With its predictable card flow, limited choices and optional-in-theory-only events you move along somewhat like playing the Mad Max version of The Game of Life. There's a fixed path, with a few branches, and you land on a fixed number of spaces in your journey to a defined endpoint. Sure there are choices to be made along the way, but their scope is narrow.

This scripted nature of the game is the main knock on it, but it’s also a plus. This repeatability makes for great competitive play. It's reasonably balanced (in tourneys both sides are bid for) and you can’t stray into alternate history territory: The Germans will get next to Moscow. The Wallies will be banging into Germany by game end. And the Italians will desert their sauerkraut-obsessed friends to the north. You really can’t prevent any of that.

And this was obviously a conscious design decision, one you have to accept if you’re going to like it. Paradoxically, it’s a strategic level game that’s not interesting at the strategic level.

But it shines at the operational level. How you attack, maximize terrain, time event plays and where you commit units does determine whether you win or lose. It’s not scripted to the point that the end is predetermined, though the endgame is: the Germans will weaken no matter what you do, the Russians will build their steamroller, and the Americans will poke you in the rear. At the end of the game the board position will not look that different after your 5th play or your 50th. The devil is entirely in the operational details in BtB.

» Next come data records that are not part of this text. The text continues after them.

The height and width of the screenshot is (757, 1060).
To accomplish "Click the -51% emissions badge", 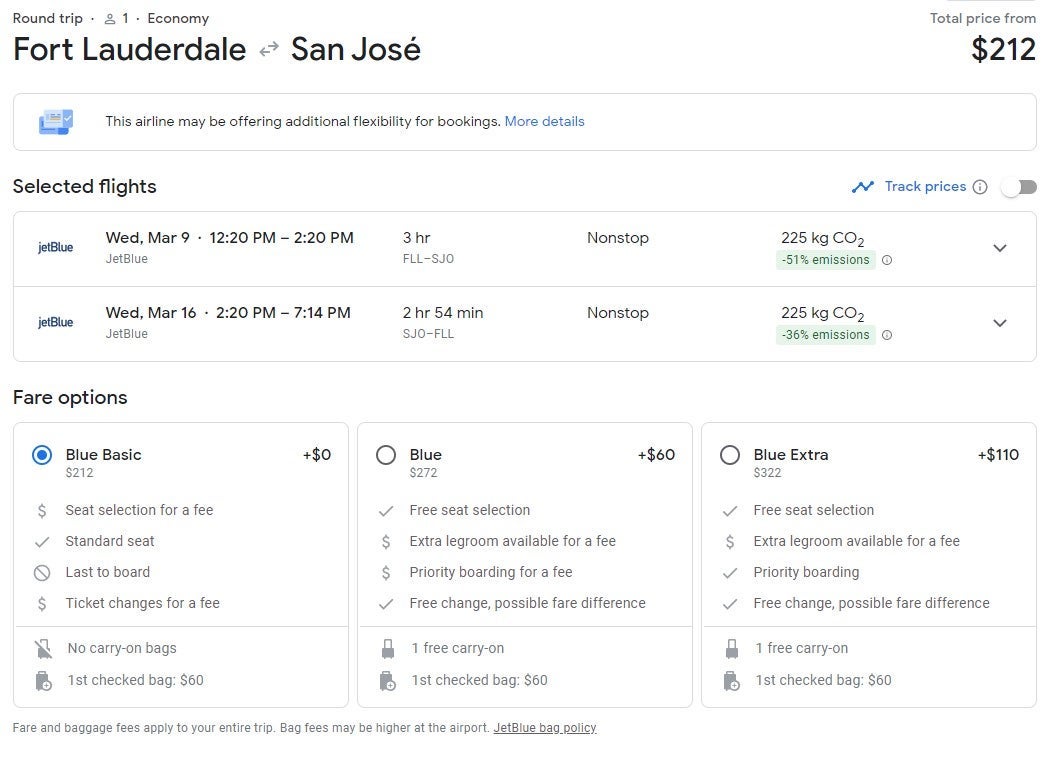I will click(x=825, y=260).
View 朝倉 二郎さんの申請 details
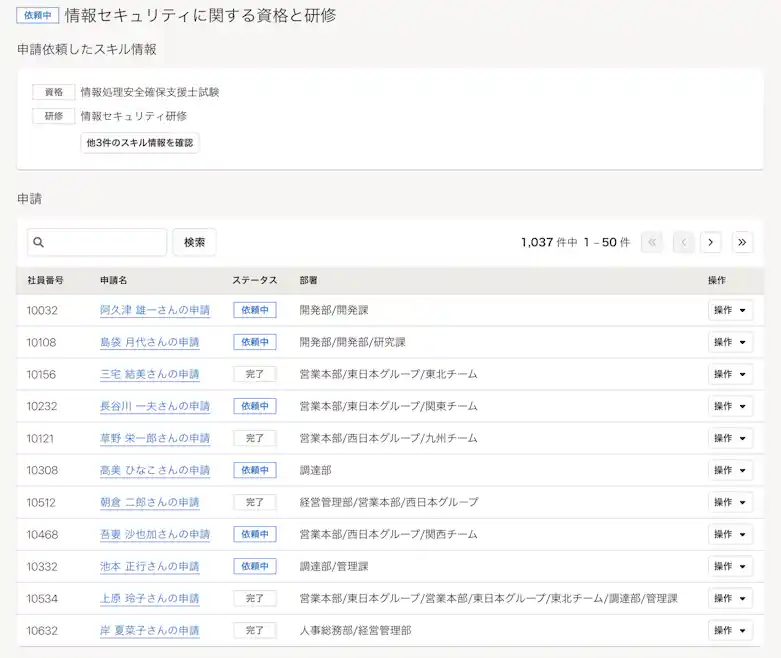This screenshot has width=781, height=658. [149, 502]
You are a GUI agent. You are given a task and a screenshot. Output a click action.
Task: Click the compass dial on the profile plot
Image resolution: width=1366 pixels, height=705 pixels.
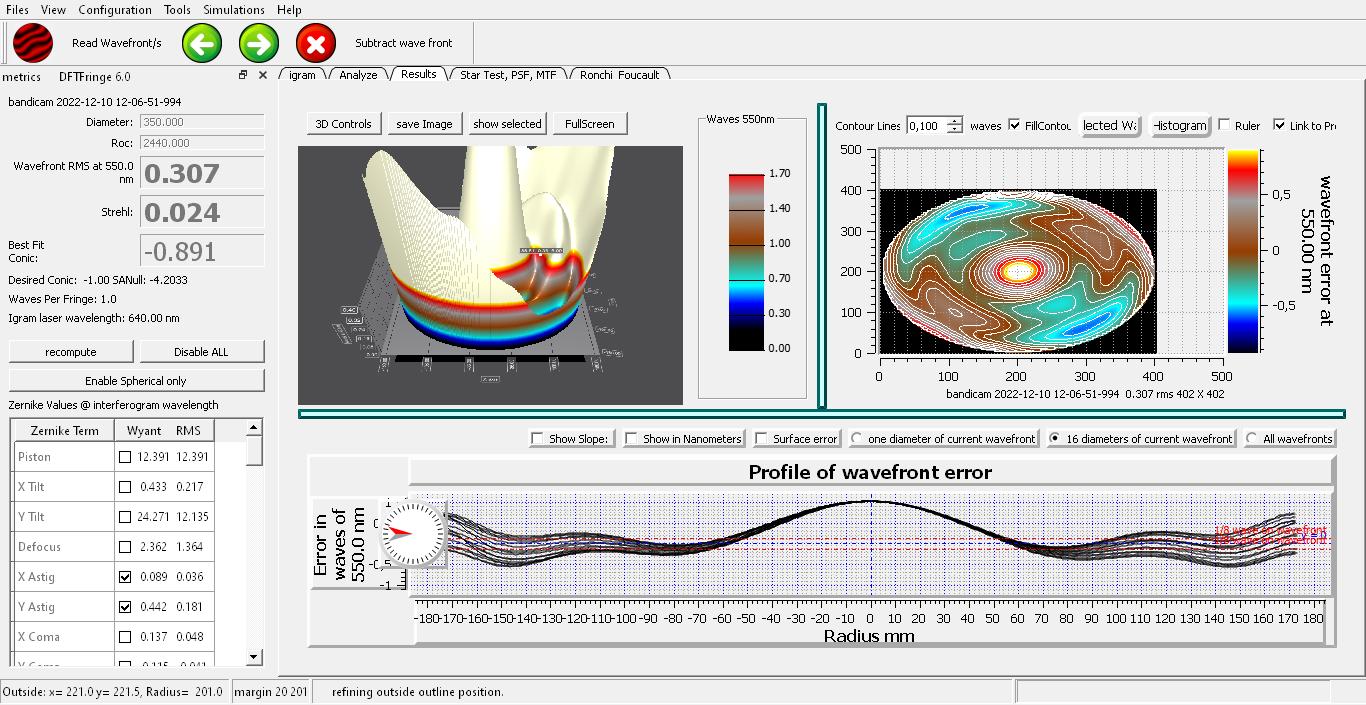[412, 534]
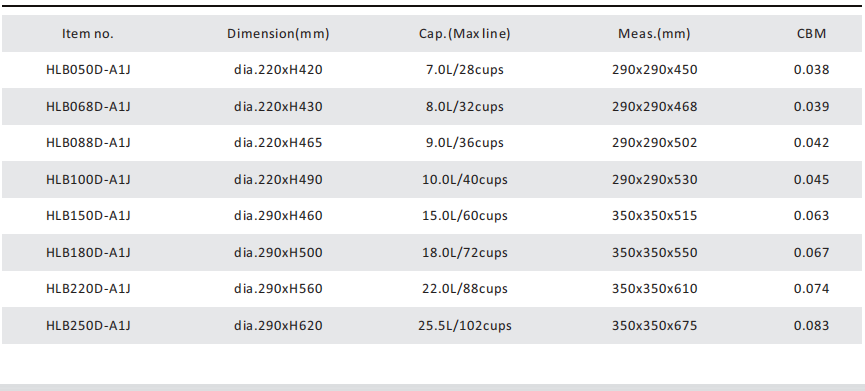Screen dimensions: 865x391
Task: Select item HLB180D-A1J cell
Action: pos(88,253)
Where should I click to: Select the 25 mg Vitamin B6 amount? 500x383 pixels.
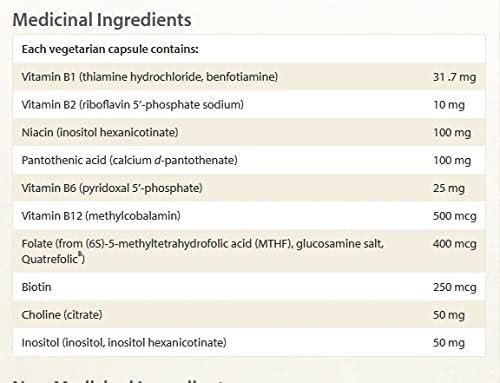[x=449, y=188]
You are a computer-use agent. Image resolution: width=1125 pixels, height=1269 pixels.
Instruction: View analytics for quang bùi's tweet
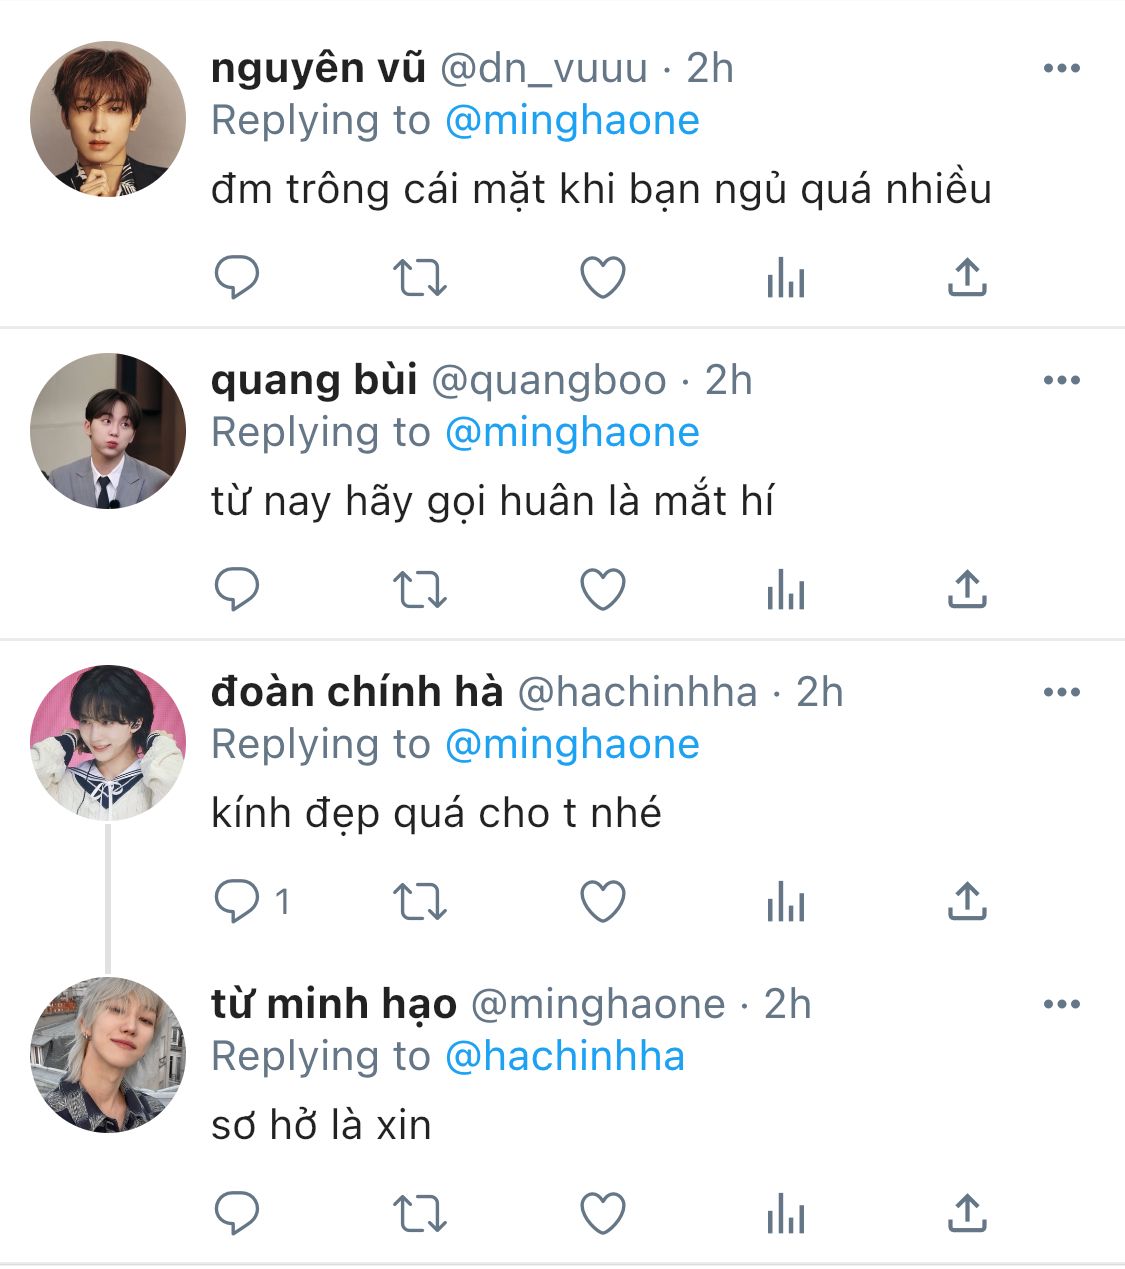(x=785, y=590)

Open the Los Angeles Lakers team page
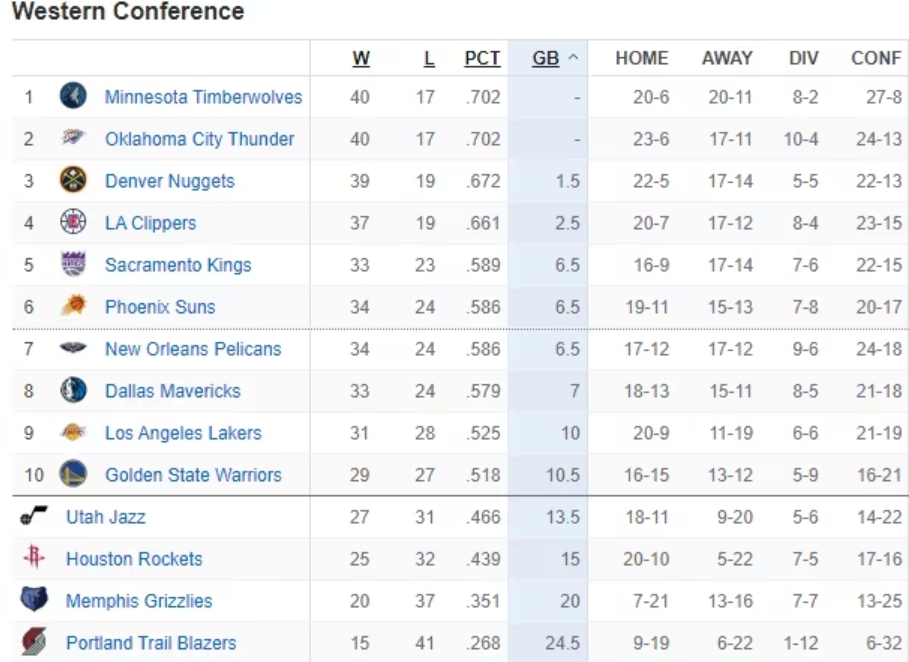click(183, 433)
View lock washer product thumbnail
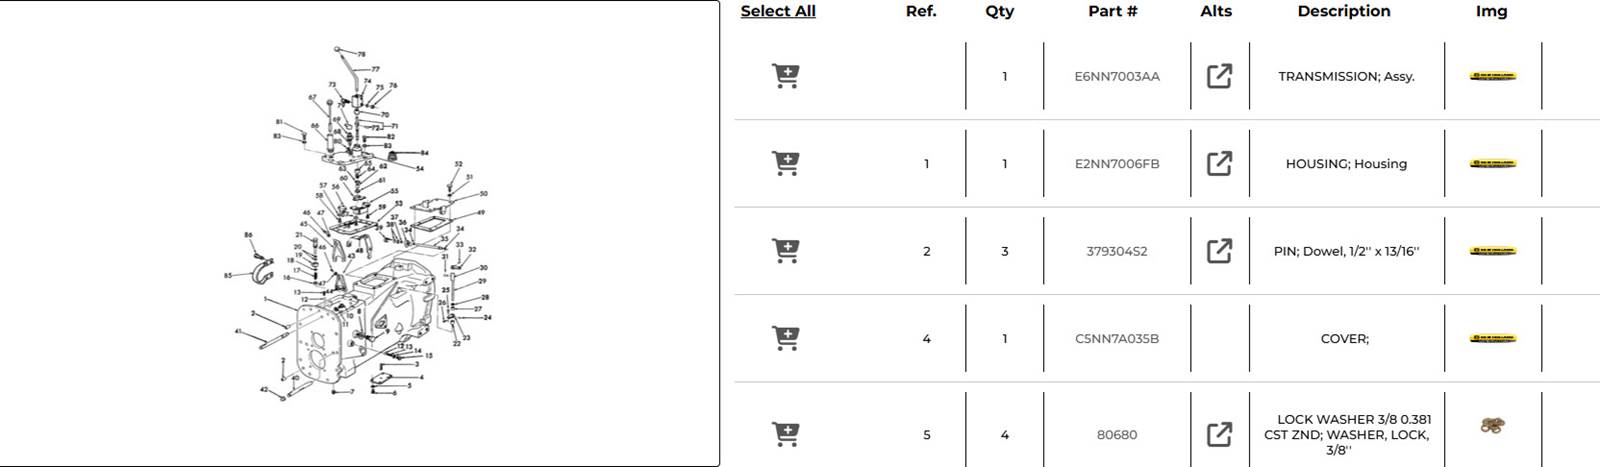This screenshot has width=1600, height=467. tap(1493, 427)
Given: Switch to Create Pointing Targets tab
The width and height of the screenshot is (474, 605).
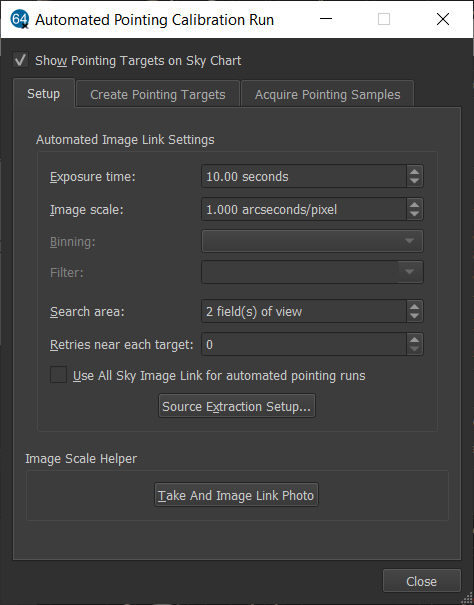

And it’s unquestionably a fun game. I can’t think of a better strategic level World War 2 game that covers the entire ETO and is playable in a normal working day. Granted, that’s a small club.

From the outside looking in, it appears BtB exists mainly because it was as close to printing money as you can get in wargame publishing. Take PoG system, add World War 2, season with Mr. Raicer’s name on the box and stand back as sweaty-palmed gamers hunt-and-peck their credit card numbers into your website to grab a copy at $55 a pop.

But the PoG system isn’t really a good fit for World War 2. The operational tempo is wrong. If you measured the total ground gained by all the armies in WW1 versus WW2 it wouldn’t even be close. So forcing PoGs sedate pace into a WW2 framework was going to require some accommodation.

Given this, Mr. Raicer demonstrated why he is among the hobby’s leading lights by designing an entertaining, historically palpable and challenging game. Historical plausability wasn’t going to be possible unless players were kept on a tight leash.

Make it easy for the Turks, Spaniards or Swedes to enter the war, or amphibiously invade Venice, or any number of highly improbable things and soon the crazy train is debarking Rommel in Baghdad. If a game allowed that it might quickly be mocked into obscurity. Hewing to the historical line was the safe bet.

You can make a good argument that BtB erred too much in the safe direction. But I think it was the better alternative. I’ll always go for a good game that gives me fewer choices over a chaotic mess where anything goes. Ideally BtB would have been more strategically flexible, but that would have taken more development time. The CDG trend was hot at the turn of the century and like a panzer corps spotting a gap in the Russian lines, it had to be exploited. Mach schnell!

BtB won’t get much more play from me going forward as there are more interesting titles beckoning, but I can see why a large contingent rate this game a 10 and continue to play it 13 years after its debut.